This presidential election cycle is nothing if not a joke, so why not laugh off the anxiety?

Comics and talk show hosts like Jimmy Fallon and Seth Meyers have been teasing the 2016 candidates for months. Even the politicians themselves aren't afraid to crack jokes. For example, at last month's lighthearted Alfred E. Smith dinner, Republican Donald Trump quipped that when Democrat Hillary Clinton bumped into him, she said "Pardon me." He replied, "Let me talk to you about that after I get into office."

All in good fun, Clinton fired back when it was her turn to speak at the event. "Donald really is as healthy as a horse," she said. "You know, the one that Vladimir Putin rides around on."

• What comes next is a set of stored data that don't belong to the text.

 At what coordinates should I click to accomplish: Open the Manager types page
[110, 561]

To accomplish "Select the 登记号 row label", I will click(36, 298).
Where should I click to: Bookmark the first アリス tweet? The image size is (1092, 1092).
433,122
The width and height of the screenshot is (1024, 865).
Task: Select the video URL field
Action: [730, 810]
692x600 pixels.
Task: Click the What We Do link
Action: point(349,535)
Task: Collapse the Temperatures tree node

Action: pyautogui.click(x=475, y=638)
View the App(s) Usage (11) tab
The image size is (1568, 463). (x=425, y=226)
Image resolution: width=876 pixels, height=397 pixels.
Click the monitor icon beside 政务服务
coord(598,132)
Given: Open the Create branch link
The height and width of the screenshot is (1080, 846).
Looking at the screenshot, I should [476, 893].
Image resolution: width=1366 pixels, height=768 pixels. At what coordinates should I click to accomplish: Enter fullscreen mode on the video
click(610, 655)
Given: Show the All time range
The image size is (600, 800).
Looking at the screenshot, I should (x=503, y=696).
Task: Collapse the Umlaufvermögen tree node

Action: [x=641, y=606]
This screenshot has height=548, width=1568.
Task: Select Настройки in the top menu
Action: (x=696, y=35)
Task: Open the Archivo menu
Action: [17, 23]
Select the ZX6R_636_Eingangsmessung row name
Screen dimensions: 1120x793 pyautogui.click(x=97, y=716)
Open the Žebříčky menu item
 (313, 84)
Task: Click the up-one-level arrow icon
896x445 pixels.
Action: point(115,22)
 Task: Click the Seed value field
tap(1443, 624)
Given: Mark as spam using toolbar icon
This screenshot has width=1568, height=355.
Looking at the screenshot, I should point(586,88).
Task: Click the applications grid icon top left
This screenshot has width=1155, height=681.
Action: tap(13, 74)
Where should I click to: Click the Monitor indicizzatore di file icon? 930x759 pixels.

Follow their examples and try relieving that election stress with a grin or two. Here are 16 jokes about the election, collected from the Washington Post, Primary Games and Enchanted Learning:

What is your favorite fictional character?
The honest politician.

What's Thomas Jefferson's favorite treat?
Monti-Jello.

"People say I'm indecisive, but I don't know about that." — George H.W. Bush

I don't like political jokes. I've seen too many get elected.

Which one of Washington's peers had the best sense of humor?
Laugh-ayette.

"A conservative is someone who makes no changes and consults his grandmother when in doubt." — Woodrow Wilson

What's the difference between a duck and George Washington?
One has a bill on his face, and the other has his face on a bill.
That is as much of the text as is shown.